Various materials have been used to support biofilms of Thiobacillus, among them polypropylene rings (Tanji et al. 1989), polystyrene foam, diatomaceous earth, ceramics, polystyrene mixed with active carbon, pellets of synthetic materials and perlite (Cox et al. 1997). In general, porous and non hydrophobic surfaces with high specific surface seem to facilitate or promote colonization by microorganisms and the subsequent formation of biofilms (Chitwood and Devinny, 2001). Since these materials offer different characteristics for bacterial growth and for the operating conditions, it is important to develop analytical techniques to evaluate and compare their behaviour.

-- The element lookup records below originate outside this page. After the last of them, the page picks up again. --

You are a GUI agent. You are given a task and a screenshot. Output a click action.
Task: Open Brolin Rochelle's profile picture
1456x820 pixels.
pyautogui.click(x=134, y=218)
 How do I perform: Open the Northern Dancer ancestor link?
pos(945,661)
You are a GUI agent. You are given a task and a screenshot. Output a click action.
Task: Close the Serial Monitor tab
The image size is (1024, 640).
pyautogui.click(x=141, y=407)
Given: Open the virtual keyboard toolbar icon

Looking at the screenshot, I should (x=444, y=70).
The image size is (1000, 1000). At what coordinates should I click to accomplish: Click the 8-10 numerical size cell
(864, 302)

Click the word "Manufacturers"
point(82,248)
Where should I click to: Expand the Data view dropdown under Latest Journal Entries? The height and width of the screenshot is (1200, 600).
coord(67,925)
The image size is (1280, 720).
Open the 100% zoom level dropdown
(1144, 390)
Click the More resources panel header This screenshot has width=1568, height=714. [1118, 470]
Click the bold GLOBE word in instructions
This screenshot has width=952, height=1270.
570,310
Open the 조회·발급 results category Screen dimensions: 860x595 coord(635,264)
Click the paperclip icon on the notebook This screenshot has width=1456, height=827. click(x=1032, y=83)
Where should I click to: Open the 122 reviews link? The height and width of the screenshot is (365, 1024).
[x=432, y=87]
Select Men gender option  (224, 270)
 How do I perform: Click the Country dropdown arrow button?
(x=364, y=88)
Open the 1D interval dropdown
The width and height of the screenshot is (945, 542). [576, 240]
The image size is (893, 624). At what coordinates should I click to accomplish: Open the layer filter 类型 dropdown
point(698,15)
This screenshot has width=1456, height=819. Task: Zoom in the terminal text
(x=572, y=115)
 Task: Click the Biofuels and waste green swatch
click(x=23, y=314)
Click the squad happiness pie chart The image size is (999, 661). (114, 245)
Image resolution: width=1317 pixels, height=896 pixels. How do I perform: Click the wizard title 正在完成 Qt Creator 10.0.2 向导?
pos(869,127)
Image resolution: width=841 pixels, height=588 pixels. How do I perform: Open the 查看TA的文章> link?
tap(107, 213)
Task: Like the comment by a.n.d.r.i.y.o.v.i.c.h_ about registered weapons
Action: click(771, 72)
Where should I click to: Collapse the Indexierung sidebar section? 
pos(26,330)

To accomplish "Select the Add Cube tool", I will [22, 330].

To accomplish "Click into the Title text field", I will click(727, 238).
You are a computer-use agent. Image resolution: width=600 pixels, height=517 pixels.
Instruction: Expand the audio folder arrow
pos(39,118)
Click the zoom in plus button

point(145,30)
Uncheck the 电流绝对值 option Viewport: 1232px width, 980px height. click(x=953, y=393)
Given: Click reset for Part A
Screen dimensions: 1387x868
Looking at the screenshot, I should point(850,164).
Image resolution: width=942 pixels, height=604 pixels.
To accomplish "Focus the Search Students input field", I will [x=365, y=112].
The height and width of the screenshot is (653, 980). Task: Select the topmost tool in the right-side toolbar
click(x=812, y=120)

This article reports the performance in the bioxidation of H2S using biotrickling filters inoculated with T. thioparus operated at neutral pH conditions, and a biotrickling filter inoculated with A. thiooxidans in an acid environment. The selection of the supporting material was made by using respirometry as an index of the sulfur oxidizing capacity of the biofilm formed on three materials: (i) volcanic stones (tezontle (TZ)); (ii) polypropylene rings and (iii) polyvinilclorure (PVC).